Omit every picture, then return each line of the data below exactly.

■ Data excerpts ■
☆ ☆ ☆ ☆ ☆

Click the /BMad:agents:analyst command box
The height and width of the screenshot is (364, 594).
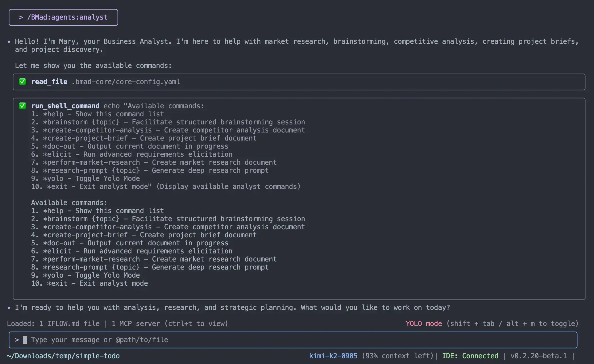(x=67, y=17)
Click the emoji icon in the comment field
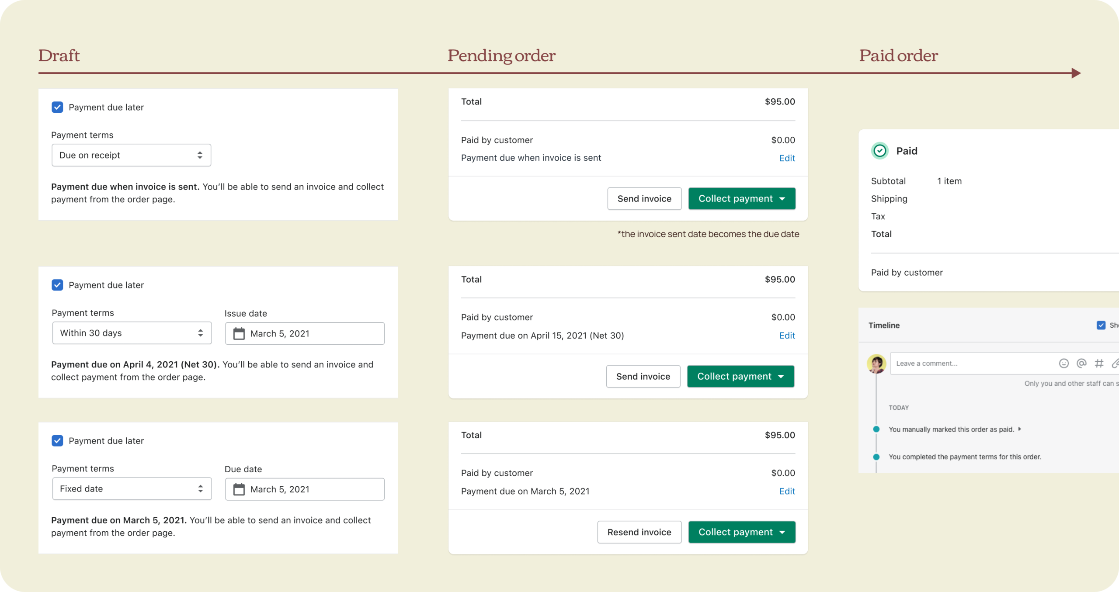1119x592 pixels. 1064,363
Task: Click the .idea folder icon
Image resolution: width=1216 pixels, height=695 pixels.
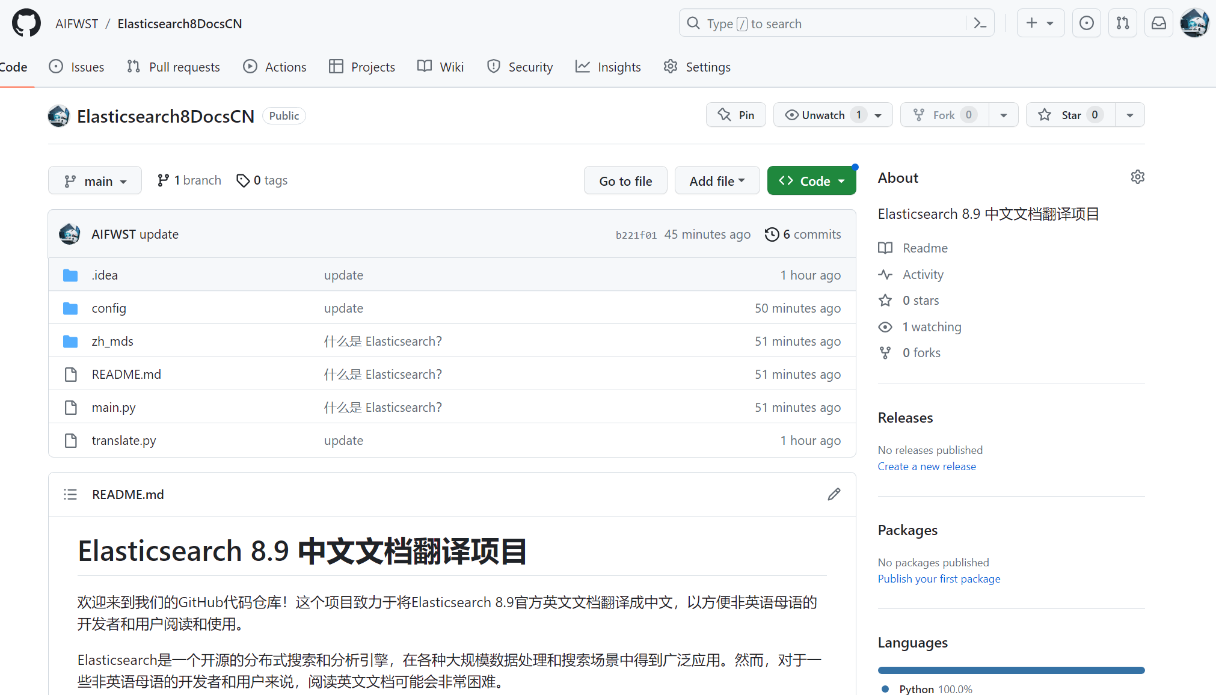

☆ ☆ ☆ ☆ ☆

■ The answer ■
Click the /BMad:agents:analyst command box
The height and width of the screenshot is (364, 594).
(x=67, y=17)
Click the emoji icon in the comment field
1119x592 pixels. 1064,363
Task: Click the .idea folder icon
Image resolution: width=1216 pixels, height=695 pixels.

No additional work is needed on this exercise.